I had similar problems going through Google Chrome. When I used Internet Explorer, no problems.....even though Chrome was still active. (any experts out there care to hazard an explanation?) Also, my mistake mentioned in an earlier post was because I didn't scroll down through the article to click on the highlighted links. I had tried to click on the large "download" in red at the top, got mixed up with ask.com., and had a real mess to deal with.

So, if you have another way to access the internet on your computer, use that, to into your email, navigate to the link to the website, and go for it! Hope this will help, it worked for me.
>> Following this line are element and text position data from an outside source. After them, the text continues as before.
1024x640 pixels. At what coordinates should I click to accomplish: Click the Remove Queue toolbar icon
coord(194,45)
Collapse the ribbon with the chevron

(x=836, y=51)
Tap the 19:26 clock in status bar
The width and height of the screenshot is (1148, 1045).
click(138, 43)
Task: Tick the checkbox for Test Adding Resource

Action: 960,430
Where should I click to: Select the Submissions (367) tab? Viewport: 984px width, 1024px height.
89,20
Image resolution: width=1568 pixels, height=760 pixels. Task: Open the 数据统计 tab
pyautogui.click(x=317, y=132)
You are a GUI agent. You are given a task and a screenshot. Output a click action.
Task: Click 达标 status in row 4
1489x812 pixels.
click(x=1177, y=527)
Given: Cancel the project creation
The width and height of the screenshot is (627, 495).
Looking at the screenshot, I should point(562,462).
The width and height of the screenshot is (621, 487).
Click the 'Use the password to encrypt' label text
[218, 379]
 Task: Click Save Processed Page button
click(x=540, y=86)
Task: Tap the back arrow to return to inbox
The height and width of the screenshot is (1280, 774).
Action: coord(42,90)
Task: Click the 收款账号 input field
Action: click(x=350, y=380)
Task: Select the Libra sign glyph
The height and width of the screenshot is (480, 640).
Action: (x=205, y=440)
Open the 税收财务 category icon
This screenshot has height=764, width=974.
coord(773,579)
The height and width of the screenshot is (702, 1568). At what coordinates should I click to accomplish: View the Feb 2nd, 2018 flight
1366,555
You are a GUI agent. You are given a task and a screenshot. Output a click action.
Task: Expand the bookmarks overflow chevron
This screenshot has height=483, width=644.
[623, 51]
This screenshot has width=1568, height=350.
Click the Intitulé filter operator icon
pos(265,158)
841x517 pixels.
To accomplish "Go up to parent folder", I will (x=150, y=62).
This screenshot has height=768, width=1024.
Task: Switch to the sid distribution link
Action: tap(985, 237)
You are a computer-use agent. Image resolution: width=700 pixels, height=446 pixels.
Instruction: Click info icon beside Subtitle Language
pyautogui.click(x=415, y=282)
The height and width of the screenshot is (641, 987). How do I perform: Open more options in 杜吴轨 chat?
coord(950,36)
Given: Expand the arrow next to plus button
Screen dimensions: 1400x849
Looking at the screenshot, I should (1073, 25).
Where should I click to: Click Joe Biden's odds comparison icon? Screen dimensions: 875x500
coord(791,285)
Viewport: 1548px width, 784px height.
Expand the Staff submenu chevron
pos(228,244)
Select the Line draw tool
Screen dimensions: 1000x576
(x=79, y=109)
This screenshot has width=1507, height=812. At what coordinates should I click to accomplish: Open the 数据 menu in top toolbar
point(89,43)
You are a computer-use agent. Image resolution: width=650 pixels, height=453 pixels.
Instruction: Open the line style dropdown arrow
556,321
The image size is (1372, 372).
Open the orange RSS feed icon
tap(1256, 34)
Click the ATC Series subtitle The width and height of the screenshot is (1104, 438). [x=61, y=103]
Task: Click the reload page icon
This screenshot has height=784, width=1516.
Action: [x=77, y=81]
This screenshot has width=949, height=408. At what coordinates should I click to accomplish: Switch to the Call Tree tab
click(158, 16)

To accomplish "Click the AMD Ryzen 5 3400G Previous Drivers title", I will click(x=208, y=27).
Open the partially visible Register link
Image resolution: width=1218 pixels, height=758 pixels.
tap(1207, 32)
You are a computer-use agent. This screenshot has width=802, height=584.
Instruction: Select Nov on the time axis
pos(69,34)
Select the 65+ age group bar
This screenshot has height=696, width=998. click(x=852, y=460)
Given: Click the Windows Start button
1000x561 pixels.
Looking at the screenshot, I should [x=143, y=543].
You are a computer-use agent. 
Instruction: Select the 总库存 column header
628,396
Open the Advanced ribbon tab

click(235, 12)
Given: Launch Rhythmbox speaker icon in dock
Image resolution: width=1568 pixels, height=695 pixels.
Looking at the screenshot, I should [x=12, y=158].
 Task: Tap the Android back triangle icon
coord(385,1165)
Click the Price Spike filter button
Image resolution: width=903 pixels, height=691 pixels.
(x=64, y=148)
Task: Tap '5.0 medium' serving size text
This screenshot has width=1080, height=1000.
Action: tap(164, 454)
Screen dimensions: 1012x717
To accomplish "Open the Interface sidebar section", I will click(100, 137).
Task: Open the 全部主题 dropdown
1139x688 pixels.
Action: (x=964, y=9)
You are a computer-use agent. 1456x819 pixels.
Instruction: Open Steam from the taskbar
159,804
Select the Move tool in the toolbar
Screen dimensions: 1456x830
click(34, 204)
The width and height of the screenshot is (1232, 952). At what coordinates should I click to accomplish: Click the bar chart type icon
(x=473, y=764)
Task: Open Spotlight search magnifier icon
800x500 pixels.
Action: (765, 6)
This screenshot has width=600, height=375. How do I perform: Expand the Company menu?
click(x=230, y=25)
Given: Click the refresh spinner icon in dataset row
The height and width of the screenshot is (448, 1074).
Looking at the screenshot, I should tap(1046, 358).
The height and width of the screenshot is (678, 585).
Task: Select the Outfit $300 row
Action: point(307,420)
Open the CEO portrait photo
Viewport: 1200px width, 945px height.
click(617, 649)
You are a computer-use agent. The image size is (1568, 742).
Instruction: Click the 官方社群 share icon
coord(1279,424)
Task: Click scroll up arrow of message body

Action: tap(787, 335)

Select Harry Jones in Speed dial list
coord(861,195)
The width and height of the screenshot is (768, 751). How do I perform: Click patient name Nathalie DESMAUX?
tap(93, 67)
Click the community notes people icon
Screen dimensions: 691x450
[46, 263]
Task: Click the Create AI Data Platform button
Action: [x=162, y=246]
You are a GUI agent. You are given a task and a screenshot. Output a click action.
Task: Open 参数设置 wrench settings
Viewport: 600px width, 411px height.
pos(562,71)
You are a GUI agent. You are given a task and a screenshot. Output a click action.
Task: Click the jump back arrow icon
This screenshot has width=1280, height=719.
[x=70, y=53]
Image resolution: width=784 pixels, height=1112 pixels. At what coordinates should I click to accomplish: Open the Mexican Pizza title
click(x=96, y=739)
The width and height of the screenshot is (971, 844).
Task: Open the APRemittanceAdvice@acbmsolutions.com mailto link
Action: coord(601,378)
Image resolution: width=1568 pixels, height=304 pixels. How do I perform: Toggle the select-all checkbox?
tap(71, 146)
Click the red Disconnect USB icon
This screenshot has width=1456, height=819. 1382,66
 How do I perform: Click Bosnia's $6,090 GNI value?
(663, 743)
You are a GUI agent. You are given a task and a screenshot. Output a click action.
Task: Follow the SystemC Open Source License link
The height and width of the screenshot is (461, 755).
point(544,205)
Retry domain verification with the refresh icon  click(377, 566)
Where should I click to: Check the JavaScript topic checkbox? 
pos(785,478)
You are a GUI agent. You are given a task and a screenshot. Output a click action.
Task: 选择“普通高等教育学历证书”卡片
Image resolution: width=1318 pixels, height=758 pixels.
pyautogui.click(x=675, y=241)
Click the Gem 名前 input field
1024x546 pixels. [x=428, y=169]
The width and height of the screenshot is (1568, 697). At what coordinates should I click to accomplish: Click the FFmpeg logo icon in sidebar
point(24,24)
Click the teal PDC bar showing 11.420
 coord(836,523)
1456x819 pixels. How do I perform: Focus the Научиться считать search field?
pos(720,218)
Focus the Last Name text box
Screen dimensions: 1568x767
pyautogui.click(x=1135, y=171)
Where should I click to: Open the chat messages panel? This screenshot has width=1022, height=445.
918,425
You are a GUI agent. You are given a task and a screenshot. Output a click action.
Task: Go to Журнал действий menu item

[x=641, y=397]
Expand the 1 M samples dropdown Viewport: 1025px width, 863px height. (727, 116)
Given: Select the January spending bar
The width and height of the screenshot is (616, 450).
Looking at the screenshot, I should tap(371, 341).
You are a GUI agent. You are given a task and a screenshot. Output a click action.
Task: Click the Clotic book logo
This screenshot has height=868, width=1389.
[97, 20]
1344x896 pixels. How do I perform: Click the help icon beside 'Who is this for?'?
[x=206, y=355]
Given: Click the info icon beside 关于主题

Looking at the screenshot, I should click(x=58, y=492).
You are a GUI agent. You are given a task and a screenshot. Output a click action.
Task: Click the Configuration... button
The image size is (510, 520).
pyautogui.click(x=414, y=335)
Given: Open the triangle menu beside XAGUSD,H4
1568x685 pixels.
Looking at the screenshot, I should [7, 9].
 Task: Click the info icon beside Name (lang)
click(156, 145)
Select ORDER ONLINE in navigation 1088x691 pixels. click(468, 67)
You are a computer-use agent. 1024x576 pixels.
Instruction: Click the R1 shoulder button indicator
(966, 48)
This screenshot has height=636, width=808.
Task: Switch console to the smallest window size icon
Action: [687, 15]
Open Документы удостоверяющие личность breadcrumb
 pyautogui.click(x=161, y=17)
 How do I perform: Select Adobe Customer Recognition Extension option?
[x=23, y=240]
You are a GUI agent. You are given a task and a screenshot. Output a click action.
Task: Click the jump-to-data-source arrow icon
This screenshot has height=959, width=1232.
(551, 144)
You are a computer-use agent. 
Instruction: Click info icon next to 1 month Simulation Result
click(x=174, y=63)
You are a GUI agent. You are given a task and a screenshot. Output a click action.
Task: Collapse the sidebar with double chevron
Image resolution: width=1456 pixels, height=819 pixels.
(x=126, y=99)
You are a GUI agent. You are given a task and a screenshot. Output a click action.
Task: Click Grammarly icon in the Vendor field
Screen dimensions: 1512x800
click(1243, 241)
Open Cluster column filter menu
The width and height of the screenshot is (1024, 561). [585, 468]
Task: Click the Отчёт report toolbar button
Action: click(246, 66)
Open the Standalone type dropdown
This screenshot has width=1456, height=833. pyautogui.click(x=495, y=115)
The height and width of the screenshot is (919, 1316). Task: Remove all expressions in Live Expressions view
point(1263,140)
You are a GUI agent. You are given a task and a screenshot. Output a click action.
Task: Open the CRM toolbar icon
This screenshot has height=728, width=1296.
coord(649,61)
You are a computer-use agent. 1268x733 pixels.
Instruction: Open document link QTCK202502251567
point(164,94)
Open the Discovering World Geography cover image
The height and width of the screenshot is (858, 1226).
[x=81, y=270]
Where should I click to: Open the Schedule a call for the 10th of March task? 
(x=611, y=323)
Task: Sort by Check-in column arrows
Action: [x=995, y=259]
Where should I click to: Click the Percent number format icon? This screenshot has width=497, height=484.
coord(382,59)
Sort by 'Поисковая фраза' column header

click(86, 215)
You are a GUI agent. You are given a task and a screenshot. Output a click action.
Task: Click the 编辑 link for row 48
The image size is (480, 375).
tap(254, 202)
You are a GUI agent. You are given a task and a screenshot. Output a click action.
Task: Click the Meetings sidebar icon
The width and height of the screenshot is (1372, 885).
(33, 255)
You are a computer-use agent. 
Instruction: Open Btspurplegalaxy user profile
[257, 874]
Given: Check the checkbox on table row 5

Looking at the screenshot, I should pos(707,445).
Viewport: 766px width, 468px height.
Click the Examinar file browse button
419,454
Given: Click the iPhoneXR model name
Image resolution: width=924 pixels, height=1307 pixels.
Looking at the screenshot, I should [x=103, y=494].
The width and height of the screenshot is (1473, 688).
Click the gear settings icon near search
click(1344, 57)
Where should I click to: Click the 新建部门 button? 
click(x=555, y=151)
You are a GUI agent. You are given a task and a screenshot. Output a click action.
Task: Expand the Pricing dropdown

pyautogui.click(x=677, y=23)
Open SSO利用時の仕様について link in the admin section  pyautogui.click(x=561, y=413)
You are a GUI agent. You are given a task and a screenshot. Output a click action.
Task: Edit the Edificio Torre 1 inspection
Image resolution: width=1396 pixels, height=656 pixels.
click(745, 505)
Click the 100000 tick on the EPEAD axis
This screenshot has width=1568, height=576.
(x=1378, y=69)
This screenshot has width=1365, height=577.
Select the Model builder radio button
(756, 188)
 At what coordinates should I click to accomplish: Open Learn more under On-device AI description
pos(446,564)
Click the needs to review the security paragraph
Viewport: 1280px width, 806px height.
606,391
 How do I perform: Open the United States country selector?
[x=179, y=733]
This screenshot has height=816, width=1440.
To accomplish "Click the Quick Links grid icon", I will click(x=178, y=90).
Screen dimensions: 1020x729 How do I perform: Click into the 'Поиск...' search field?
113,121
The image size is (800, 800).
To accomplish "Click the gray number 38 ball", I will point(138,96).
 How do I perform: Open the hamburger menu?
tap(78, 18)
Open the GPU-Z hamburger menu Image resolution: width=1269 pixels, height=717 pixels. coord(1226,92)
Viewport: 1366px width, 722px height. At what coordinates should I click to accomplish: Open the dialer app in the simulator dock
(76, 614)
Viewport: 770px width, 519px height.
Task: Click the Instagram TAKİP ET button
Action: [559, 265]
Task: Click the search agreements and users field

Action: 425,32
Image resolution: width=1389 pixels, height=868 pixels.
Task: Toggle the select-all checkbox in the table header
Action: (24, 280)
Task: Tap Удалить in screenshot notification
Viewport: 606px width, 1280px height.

Funny p.s.- When I saw the name of the web site, I wondered if it had some connection to the "Sean the Sheep" shows!


----------



## imaknuttyknitter (Feb 23, 2011)

Thank you for sharing!!


----------



## rujam (Aug 19, 2011)

JoyceinNC said:


> I had similar problems going through Google Chrome. When I used Internet Explorer, no problems.....even though Chrome was still active. (any experts out there care to hazard an explanation?) Also, my mistake mentioned in an earlier post was because I didn't scroll down through the article to click on the highlighted links. I had tried to click on the large "download" in red at the top, got mixed up with ask.com., and had a real mess to deal with.
> 
> So, if you have another way to access the internet on your computer, use that, to into your email, navigate to the link to the website, and go for it! Hope this will help, it worked for me.
> 
> Funny p.s.- When I saw the name of the web site, I wondered if it had some connection to the "Sean the Sheep" shows!


I tried again today and it worked. Lovely patterns.


----------



## Browniemom (Sep 24, 2012)

Was able to access this site today. Many nice patterns here. Have bookmarked. Thank you.


----------



## nitcronut (Aug 9, 2011)

Thanks for that link. Love it.


----------